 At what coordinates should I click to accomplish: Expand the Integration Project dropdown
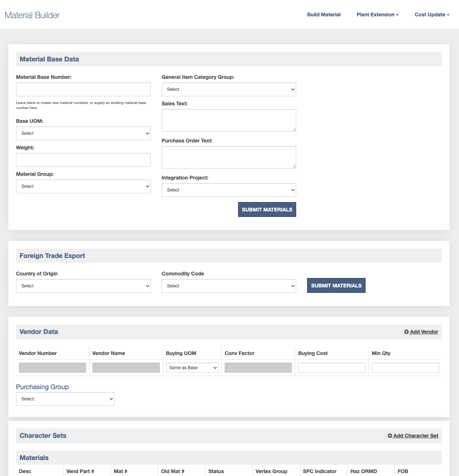(229, 190)
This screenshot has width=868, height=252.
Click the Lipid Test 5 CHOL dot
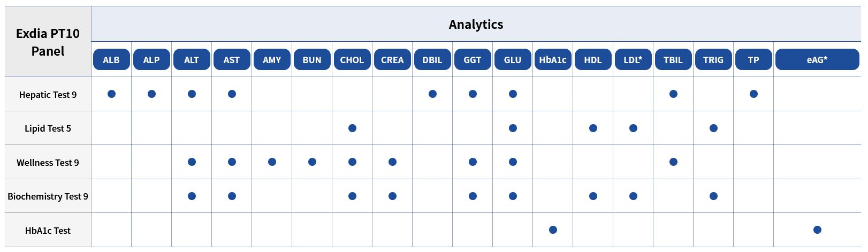(352, 128)
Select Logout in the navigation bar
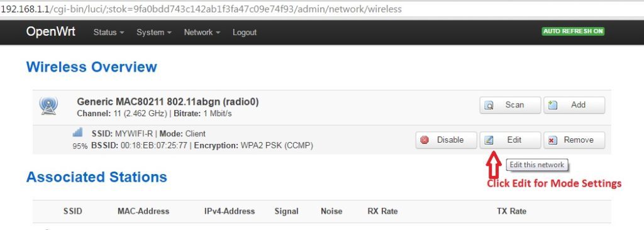This screenshot has width=644, height=230. pos(245,32)
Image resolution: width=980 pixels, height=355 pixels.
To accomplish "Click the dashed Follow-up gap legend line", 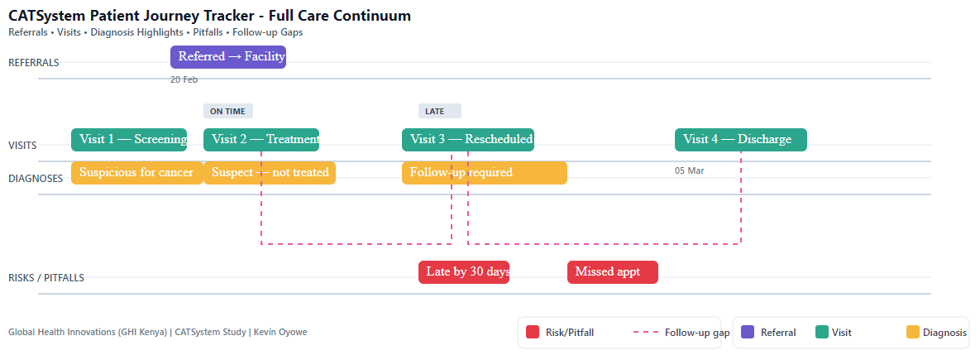I will (x=646, y=333).
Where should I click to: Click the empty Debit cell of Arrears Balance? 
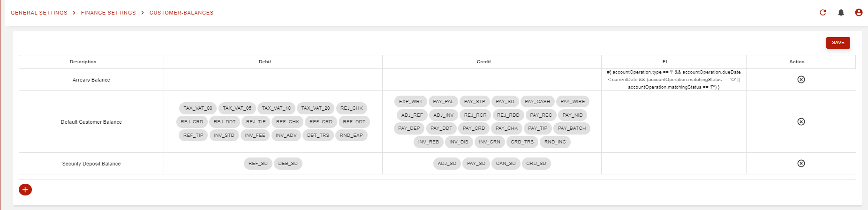(273, 80)
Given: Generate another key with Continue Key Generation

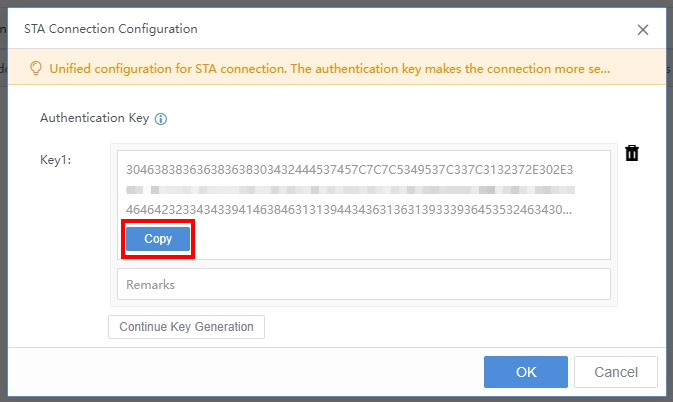Looking at the screenshot, I should point(186,327).
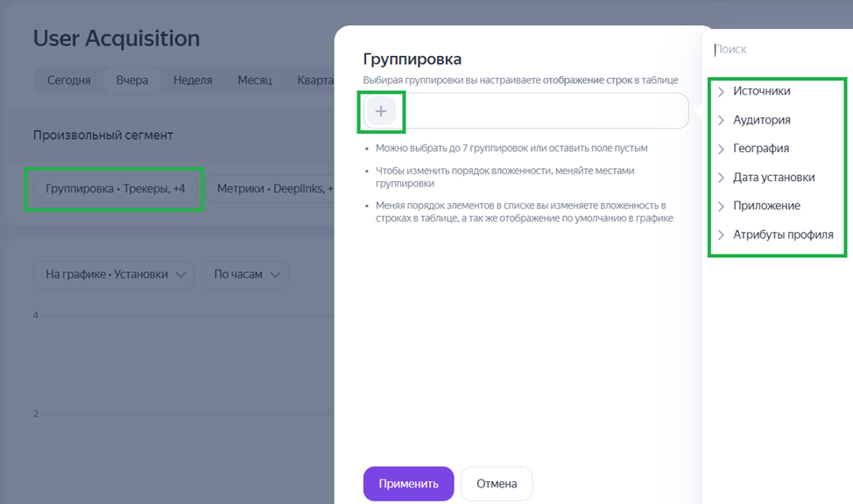Select the Сегодня period tab
Viewport: 853px width, 504px height.
coord(68,80)
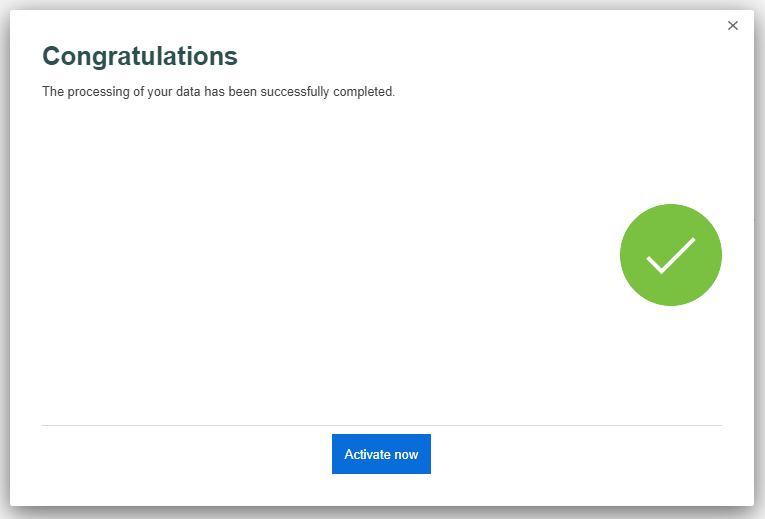Screen dimensions: 765x519
Task: Click the white checkmark inside green circle
Action: [x=670, y=256]
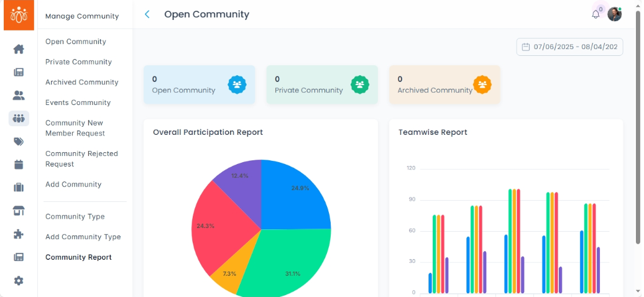Select Private Community menu item
Image resolution: width=644 pixels, height=297 pixels.
coord(78,62)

What you will do —
Beginning with the line that holds "Where should I" and continuing to the end of the entries above, set down each line exactly, both ends included; include no pictures.

Task output —
Where should I click to: Click the empty Debit cell of Arrears Balance? 
(273, 80)
Given: Generate another key with Continue Key Generation

Looking at the screenshot, I should point(186,327).
Select the Сегодня period tab
Viewport: 853px width, 504px height.
coord(68,80)
Screen dimensions: 765x519
Task: Click the white checkmark inside green circle
Action: [x=670, y=256]
Select Private Community menu item
Image resolution: width=644 pixels, height=297 pixels.
coord(78,62)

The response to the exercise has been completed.